Given instruction
Reproduce every line of the data below word for word, but leave the pictures out of your answer.

[Collection entries]
================

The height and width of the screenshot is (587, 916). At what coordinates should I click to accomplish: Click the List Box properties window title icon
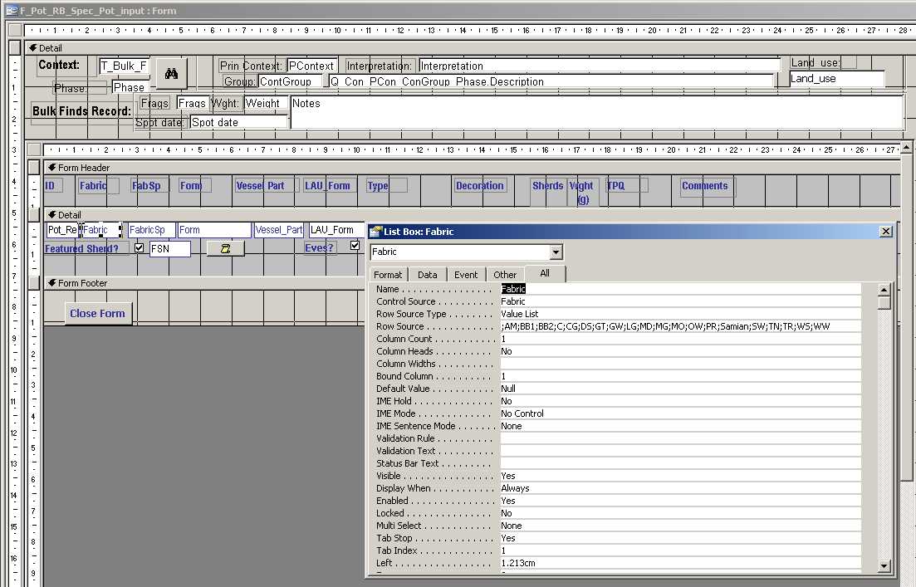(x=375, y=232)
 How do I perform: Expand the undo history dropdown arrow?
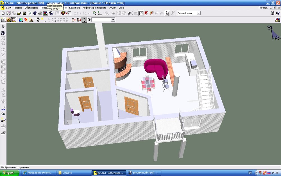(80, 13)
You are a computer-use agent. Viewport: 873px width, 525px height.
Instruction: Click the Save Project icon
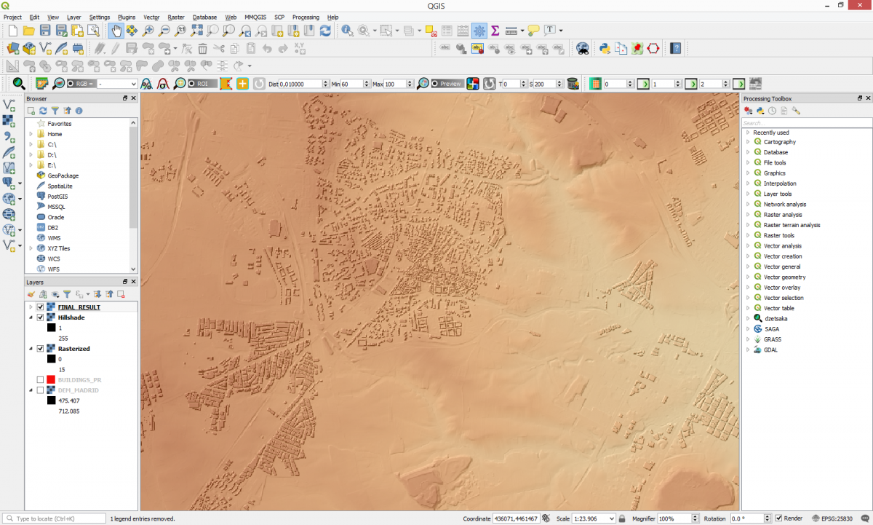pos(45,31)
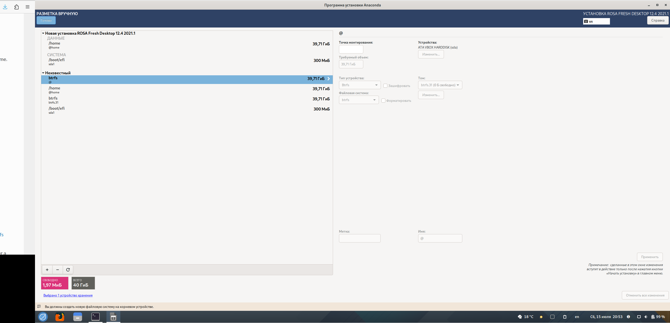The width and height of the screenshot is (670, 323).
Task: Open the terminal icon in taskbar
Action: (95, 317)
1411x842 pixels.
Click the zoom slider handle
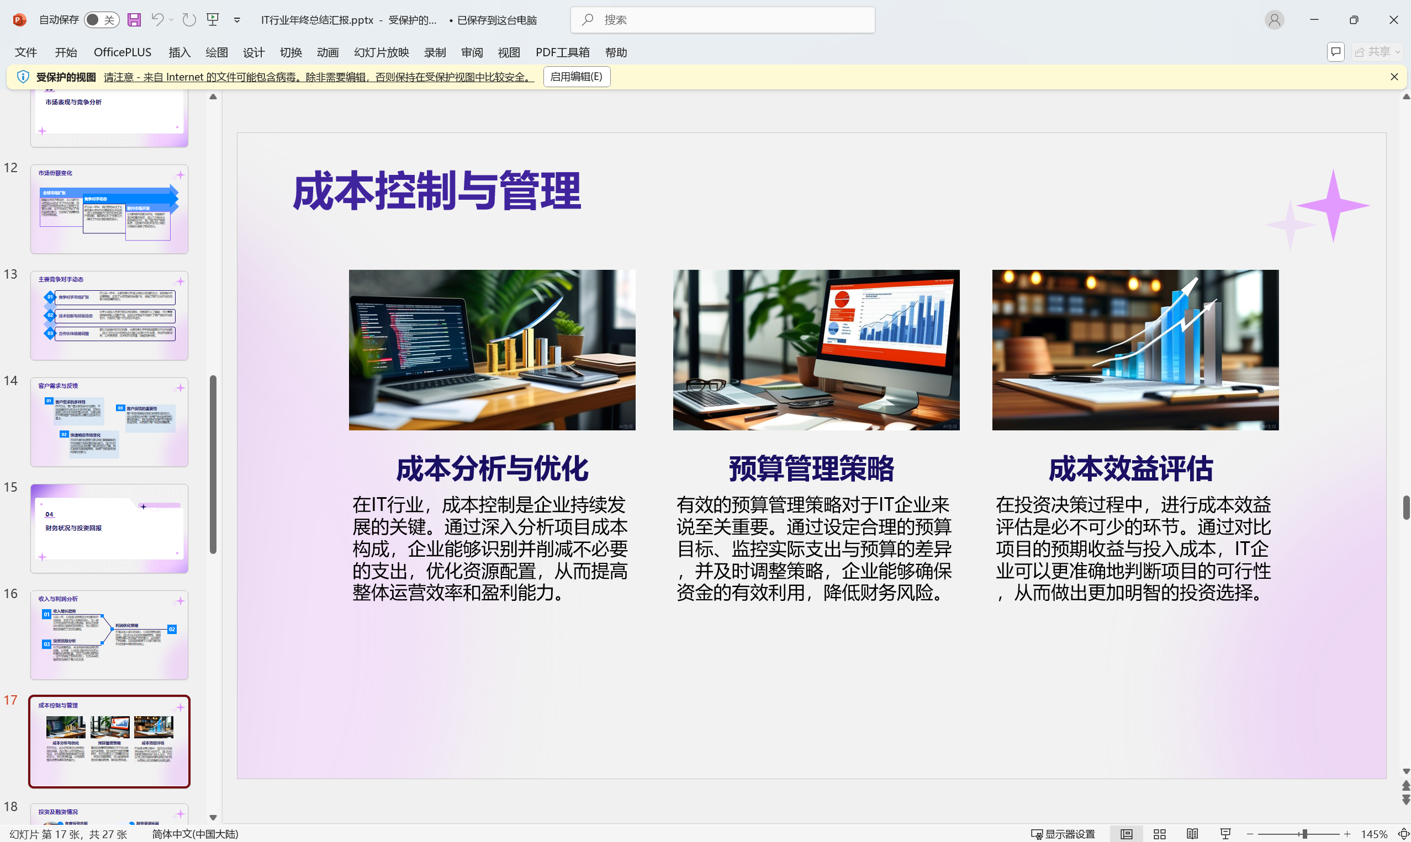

================

Response to the exercise
The height and width of the screenshot is (587, 916). At what coordinates should I click to accomplish: Click the List Box properties window title icon
(x=375, y=232)
 How do I perform: Expand the undo history dropdown arrow?
(80, 13)
You are a computer-use agent. Viewport: 873px width, 525px height.
Instruction: Click the Save Project icon
pos(45,31)
The width and height of the screenshot is (670, 323).
Task: Open the terminal icon in taskbar
Action: (95, 317)
1411x842 pixels.
Click the zoom slider handle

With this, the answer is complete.